** DIRECTIONS FOR THIS TASK **
Reproduce exactly, from the data that follows, the line with "testimonials (182, 1350)", the line with "Carrières (303, 2247)", and every line that lies between them.

RECORDS PROVIDED below:

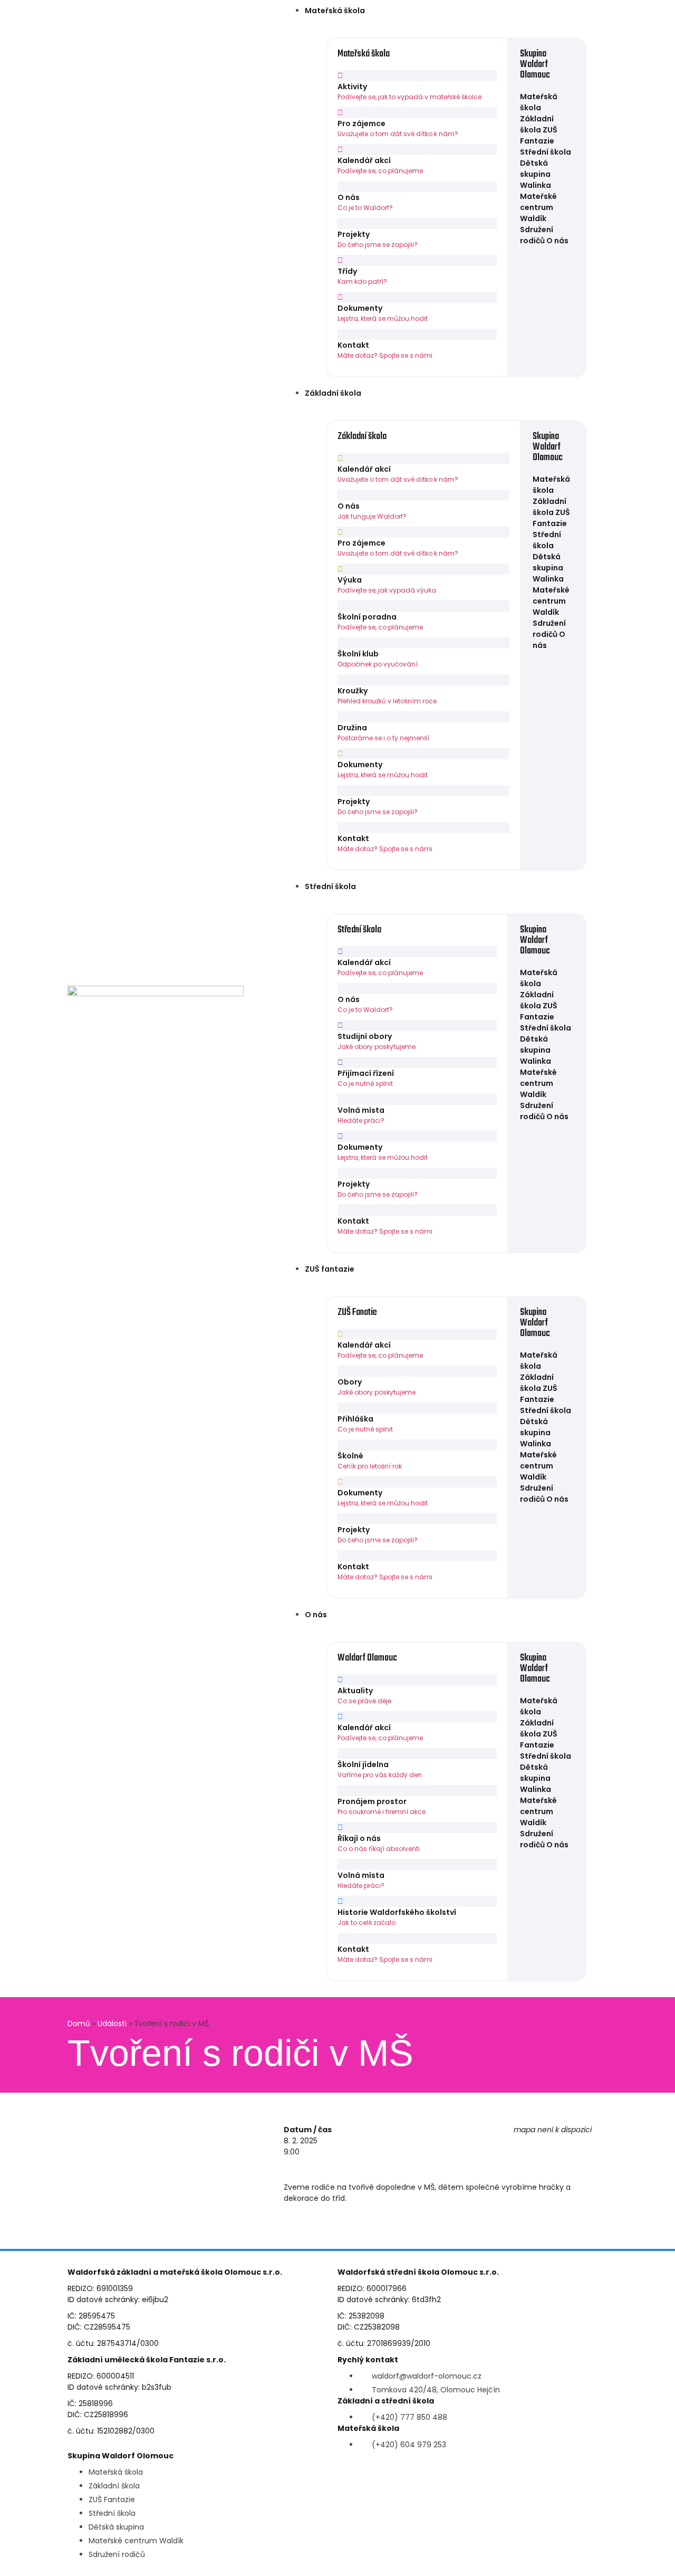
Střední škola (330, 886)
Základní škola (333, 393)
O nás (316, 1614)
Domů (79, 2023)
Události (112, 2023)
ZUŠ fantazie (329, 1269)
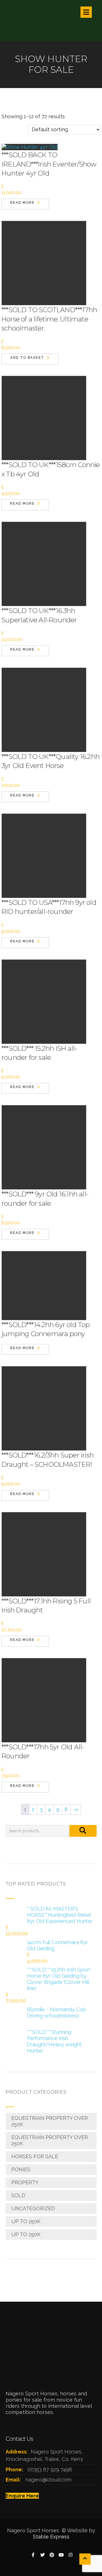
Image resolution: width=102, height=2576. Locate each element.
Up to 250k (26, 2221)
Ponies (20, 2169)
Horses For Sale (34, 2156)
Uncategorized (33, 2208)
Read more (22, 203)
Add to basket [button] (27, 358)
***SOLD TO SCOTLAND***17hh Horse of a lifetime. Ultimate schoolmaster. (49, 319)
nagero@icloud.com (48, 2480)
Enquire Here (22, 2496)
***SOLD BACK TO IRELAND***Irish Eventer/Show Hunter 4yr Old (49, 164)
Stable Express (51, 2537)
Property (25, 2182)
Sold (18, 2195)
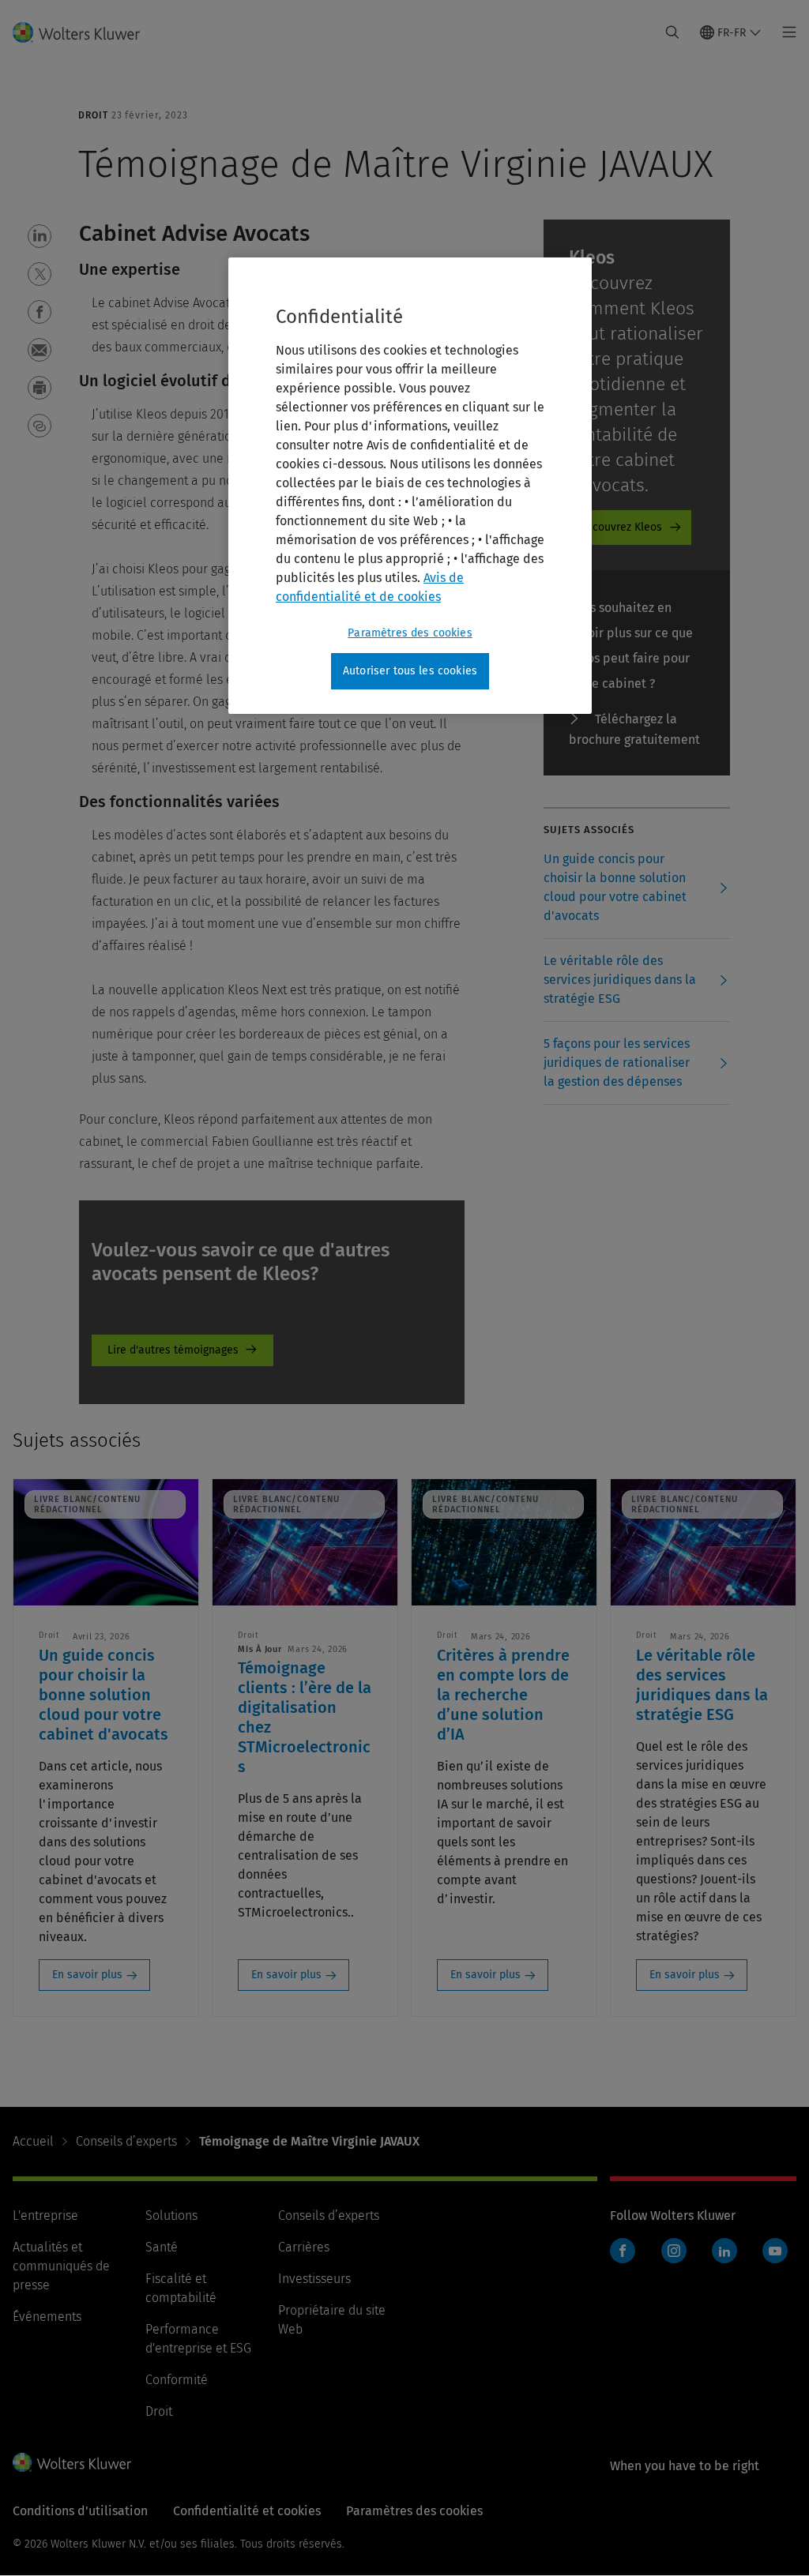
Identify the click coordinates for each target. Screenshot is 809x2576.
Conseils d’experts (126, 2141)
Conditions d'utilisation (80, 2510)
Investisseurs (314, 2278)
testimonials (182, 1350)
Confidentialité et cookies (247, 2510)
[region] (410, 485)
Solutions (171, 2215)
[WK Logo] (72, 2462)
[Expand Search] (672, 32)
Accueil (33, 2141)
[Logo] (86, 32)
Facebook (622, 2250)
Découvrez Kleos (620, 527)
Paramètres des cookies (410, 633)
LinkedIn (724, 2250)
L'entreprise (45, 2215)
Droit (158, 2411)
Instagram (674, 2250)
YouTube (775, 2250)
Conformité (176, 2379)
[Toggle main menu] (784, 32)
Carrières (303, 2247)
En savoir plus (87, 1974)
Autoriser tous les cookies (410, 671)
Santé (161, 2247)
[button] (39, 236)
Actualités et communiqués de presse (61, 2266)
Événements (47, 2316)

End of RECORDS PROVIDED.

** EXERCISE SOLUTION **
testimonials (182, 1350)
Confidentialité et cookies (247, 2510)
[region] (410, 485)
Solutions (171, 2215)
[WK Logo] (72, 2462)
[Expand Search] (672, 32)
Accueil (33, 2141)
[Logo] (86, 32)
Facebook (622, 2250)
Découvrez Kleos (620, 527)
Paramètres des cookies (410, 633)
LinkedIn (724, 2250)
L'entreprise (45, 2215)
Droit (158, 2411)
Instagram (674, 2250)
YouTube (775, 2250)
Conformité (176, 2379)
[Toggle main menu] (784, 32)
Carrières (303, 2247)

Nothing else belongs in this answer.